“In Zen we discover that there is no answer to be given. The only answer is to live the question.”
— Thomas Merton
On this day in 1968, Thomas Merton died suddenly in Bangkok while attending an international monastic conference devoted to dialogue between Christianity and Asian contemplative traditions. His passing came in the very midst of his life’s deeper work: listening across traditions and learning directly from Buddhist monastics in Asia.
Born in France to artist parents, Merton grew up between Europe and the United States after losing both his mother and father at a young age. A brilliant but restless seeker, he studied at Columbia University, wrestling with meaning, desire, ego, and suffering. During those years, his first real encounter with Eastern philosophy came through reading the Tao Te Ching, Hindu scriptures, and early Buddhist texts—seeds that quietly shaped his inner life long before he entered the monastery.
In 1941, after a profound conversion, he entered the Abbey of Gethsemani in Kentucky as a Trappist monk. His autobiography, The Seven Storey Mountain, brought him sudden fame—but what he sought was silence, prayer, and the dismantling of the false self.
Over time, his contemplative life opened naturally toward Zen and Buddhism. Through deep study and correspondence—especially with D.T. Suzuki—Merton found in Zen a directness that resonated with Christian mysticism: emptiness, freedom, and awakening beyond ideas. His book Zen and the Birds of Appetite became a landmark text in early East–West dialogue.
Shortly before his death, Merton finally traveled through Asia, meeting Buddhist teachers and practitioners.
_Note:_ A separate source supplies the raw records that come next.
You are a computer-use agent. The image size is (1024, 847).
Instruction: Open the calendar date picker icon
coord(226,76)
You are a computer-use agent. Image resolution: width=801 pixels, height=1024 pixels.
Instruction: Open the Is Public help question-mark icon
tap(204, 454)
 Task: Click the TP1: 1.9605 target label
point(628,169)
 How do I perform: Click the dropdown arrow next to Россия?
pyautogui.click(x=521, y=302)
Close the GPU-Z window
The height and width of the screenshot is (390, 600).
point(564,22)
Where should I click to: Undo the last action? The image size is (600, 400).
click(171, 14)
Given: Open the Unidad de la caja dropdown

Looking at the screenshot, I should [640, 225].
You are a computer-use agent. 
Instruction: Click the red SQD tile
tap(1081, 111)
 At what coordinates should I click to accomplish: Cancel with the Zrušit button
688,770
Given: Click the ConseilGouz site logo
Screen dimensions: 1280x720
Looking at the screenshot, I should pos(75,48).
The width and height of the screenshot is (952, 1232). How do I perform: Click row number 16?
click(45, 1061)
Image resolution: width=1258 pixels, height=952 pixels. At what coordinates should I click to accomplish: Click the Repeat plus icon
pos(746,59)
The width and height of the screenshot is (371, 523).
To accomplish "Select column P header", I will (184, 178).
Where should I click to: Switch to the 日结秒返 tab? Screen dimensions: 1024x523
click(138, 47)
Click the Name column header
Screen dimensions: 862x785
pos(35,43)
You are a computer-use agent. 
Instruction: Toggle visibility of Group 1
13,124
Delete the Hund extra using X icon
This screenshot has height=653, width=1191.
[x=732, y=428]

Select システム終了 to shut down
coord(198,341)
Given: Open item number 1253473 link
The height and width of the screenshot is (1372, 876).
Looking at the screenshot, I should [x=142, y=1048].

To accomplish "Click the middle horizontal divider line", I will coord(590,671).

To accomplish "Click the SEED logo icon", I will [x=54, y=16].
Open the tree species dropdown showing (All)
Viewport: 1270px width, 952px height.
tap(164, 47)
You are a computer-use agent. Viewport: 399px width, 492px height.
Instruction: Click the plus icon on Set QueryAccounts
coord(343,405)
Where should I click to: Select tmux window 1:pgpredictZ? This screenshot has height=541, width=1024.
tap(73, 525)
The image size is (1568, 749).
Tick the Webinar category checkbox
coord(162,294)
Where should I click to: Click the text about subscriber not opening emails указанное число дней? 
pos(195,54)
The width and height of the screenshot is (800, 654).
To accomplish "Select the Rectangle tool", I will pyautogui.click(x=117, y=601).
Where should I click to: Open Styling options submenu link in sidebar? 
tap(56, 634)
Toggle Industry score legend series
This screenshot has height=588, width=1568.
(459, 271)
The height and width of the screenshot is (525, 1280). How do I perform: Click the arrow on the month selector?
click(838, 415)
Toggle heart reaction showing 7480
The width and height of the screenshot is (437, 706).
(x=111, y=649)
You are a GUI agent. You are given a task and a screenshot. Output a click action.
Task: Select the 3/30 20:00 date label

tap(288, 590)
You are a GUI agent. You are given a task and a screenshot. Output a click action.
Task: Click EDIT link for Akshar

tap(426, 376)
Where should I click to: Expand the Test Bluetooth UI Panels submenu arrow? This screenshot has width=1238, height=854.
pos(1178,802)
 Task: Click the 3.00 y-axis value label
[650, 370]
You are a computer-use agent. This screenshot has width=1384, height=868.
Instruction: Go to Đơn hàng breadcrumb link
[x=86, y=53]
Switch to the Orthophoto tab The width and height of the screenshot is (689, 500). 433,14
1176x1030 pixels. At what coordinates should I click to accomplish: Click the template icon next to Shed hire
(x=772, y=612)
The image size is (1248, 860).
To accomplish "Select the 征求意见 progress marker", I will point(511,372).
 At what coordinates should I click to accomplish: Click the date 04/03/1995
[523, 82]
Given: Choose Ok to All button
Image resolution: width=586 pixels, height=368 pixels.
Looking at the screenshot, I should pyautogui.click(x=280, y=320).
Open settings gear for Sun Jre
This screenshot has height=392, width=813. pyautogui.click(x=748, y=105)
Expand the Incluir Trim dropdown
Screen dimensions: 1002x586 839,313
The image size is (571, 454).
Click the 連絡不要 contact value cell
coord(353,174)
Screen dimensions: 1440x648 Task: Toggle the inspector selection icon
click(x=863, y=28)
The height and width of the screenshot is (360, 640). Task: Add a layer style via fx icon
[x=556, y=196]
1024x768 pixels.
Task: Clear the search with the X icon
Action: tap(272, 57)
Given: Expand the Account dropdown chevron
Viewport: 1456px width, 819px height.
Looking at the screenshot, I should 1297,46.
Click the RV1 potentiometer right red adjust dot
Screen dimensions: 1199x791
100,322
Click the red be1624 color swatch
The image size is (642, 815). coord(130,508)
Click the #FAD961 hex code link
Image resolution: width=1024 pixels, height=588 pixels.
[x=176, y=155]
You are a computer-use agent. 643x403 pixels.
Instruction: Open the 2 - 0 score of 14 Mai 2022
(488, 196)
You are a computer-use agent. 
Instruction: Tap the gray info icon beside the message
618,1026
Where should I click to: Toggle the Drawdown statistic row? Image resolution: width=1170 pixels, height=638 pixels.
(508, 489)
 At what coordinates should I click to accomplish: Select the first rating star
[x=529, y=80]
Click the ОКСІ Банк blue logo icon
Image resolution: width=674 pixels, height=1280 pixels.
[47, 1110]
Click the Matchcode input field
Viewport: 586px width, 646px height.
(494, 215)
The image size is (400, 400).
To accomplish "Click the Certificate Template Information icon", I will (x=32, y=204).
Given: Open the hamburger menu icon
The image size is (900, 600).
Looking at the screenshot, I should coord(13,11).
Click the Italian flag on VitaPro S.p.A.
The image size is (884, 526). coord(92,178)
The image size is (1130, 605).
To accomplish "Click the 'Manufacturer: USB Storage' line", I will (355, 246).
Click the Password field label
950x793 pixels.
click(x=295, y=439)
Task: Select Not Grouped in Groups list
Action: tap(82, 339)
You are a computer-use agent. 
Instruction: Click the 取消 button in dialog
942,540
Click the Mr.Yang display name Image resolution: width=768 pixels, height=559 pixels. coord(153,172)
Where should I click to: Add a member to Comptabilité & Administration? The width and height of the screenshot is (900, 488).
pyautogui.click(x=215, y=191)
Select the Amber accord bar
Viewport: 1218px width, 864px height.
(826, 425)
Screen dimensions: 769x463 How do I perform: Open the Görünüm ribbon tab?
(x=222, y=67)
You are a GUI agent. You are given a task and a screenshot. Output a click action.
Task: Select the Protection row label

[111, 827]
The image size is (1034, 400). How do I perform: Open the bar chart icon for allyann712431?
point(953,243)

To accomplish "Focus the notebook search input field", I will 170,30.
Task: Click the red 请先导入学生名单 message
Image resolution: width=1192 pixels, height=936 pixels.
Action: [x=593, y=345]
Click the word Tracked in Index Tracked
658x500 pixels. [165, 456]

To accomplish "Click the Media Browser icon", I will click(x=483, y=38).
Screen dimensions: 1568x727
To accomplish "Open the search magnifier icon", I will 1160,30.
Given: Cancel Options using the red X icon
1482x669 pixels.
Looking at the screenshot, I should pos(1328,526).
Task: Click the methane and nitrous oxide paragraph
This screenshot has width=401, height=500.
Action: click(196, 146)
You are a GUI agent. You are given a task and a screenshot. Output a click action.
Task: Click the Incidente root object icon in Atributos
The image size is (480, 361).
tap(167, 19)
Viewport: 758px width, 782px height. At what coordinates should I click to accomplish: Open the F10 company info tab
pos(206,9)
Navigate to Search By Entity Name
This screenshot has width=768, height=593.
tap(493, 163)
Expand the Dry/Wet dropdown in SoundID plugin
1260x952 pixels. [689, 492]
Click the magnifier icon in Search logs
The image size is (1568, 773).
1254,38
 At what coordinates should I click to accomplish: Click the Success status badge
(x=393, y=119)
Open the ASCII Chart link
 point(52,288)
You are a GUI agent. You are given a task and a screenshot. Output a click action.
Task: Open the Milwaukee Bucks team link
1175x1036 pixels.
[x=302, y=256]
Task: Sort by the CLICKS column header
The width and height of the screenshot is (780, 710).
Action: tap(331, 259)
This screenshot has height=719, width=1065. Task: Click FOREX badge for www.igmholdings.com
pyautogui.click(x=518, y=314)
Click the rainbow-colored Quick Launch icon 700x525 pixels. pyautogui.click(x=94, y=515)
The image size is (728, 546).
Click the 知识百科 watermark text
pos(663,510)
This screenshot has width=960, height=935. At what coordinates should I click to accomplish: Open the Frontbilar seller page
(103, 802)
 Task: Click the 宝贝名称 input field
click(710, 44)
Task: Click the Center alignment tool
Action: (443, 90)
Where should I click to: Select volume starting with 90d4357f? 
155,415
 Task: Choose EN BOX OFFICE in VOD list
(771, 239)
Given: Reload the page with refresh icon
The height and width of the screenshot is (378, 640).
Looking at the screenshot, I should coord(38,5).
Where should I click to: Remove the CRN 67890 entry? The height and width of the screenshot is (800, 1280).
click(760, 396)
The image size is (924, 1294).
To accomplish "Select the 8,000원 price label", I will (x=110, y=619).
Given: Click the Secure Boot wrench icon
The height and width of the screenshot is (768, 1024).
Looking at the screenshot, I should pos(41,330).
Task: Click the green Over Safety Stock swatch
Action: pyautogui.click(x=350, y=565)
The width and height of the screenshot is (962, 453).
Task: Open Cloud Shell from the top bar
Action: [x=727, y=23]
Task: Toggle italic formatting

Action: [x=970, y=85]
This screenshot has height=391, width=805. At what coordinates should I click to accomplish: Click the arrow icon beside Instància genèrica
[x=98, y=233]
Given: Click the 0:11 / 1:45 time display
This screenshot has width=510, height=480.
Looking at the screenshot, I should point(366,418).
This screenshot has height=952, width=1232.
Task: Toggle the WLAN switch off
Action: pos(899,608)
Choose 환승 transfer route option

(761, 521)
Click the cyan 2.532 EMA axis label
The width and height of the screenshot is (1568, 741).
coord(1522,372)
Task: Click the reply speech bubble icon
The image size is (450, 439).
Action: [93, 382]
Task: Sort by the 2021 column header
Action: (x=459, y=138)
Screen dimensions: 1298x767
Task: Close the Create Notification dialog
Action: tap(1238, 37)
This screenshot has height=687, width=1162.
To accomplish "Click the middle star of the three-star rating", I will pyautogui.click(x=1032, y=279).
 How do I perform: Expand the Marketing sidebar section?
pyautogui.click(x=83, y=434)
One of the most moving moments of that journey came before a massive reclining Buddha in Sri Lanka—an experience he described as luminous, intimate, and beyond religious boundary.
There is something profoundly symbolic in how his life ended: a Christian monk, on pilgrimage, devoted to interfaith understanding, dying in the midst of bridge-building.
Merton reminds us that true practice dissolves the walls between traditions—and that silence itself is the teacher.